The Antiplanner is a forester and economist with more than fifty years of experience critiquing government land-use and transportation plans.

6 Responses to Obama Plays Hardball with California

  1. JimKarlock says:

    Why not solve these problems the Portland way:

    Build a street car line instead!

    Thanks
    JK

  2. metrosucks says:

    Why not solve these problems the Portland way:

    Build a street car line instead!

    Thanks
    JK

    Jim, don’t give them any ideas! Given what it costs PDX to build them, a streetcar line of that magnitude would likely end up swallowing the entire state GDP! And that’s before cost overruns.

  3. MJ says:

    Not to worry, the authority has hired a consultant to check the work done by its other consultants. The fact that the person it hired turns out to be a former employee of the consulting firm it is checking doesn’t bother the authority at all.

    I wouldn’t be nearly as worried about Koppelman’s involvement with the project as I would about the HSR Authority’s other machinations. Koppelman is a serious academic, an experienced modeler, and has had only limited involvement with Cambridge Systematics, unlike the many other lifers there who have preyed on projects like this one. The quote by Ken Small at the end of the article is reassuring as well.

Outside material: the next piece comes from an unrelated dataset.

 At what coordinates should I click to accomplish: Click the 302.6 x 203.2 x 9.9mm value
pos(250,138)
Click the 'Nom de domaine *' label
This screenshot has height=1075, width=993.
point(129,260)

    The ridership forecasts sound like they are starting to near the bounds of reality. I’d be much more inclined to believe forecasts of 20-26 million riders per year (in 2040, no less) than I would the initial, ridiculous claims of over 100 million per year. I probably wouldn’t call them “conservative”, though. And the cost forecasts are still very much in question.

  4. pilotmkn says:

    Anybody who has played Railroad Tycoon can tell you how difficult and expensive a SF-LA railroad is to build.

  5. Sandy Teal says:

    The “threat” to withdraw the $3.3 billion is just a tactic to put pressure on the State Legislature.

    This is what I hate about such matching grants — not just rail — is that the local government makes decisions on whether or not to pass up free money, not whether the project is worth it. It is like a “buy one, get two free” coupon for something you don’t want three of in the first place.